:: TEXTE SOURCE

Selon des analystes, son éviction pourrait modifier le positionnement du troisième syndicat de France, opposant radical à la politique d'Emmanuel Macron depuis qu'il a succédé en avril à Jean-Claude Mailly à l'issue d'un congrès houleux.

Le malaise est sensible chez les militants de FO, traversée par de multiples courants, des anarchistes aux réformistes en passant par les trotskistes.

Le secrétaire général de la fédération FO de la métallurgie, Frédéric Homez, a ouvert le feu en appelant vendredi à la démission de Pascal Pavageau après la diffusion de notes sur 126 cadres, qui auraient été rédigées par des proches du nouveau secrétaire général quand il faisait campagne.

Des responsables y sont qualifiés d'"ordure" ou de "bête", d'autres sont l'objet de commentaires sur leur orientation politique ou sexuelle.

::::
:: DONNÉES EXTRAITES

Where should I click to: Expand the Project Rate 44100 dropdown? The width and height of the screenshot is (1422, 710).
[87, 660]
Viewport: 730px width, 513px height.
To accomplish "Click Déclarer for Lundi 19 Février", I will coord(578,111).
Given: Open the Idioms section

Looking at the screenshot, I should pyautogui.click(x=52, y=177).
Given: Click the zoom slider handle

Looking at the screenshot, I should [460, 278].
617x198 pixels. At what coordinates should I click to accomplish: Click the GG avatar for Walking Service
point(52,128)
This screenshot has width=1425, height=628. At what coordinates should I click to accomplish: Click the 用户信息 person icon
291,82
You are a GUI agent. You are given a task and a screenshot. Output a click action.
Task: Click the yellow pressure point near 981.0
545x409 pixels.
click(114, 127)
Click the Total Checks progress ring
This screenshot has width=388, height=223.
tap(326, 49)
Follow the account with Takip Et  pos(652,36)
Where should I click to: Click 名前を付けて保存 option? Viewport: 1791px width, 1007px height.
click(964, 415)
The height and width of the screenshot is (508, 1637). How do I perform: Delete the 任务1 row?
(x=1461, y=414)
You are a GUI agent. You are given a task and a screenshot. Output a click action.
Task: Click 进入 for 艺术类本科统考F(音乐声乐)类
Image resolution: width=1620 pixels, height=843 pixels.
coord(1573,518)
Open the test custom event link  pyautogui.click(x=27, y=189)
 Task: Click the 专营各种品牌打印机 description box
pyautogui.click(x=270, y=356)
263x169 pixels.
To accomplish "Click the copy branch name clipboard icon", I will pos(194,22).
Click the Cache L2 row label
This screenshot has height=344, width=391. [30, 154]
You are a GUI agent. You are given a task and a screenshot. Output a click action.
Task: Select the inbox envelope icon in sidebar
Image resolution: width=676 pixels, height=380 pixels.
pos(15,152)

::::

### VOTRE CONSIGNE
D'après l'extrait sur FO, pour quelle raison Frédéric Homez a-t-il réclamé la démission de Pascal Pavageau ? Répondez en une à trois phrases.

### SOLUTION
Frédéric Homez a appelé vendredi à la démission de Pascal Pavageau après la diffusion de notes portant sur 126 cadres. Ces notes auraient été rédigées par des proches du nouveau secrétaire général lorsqu'il faisait campagne.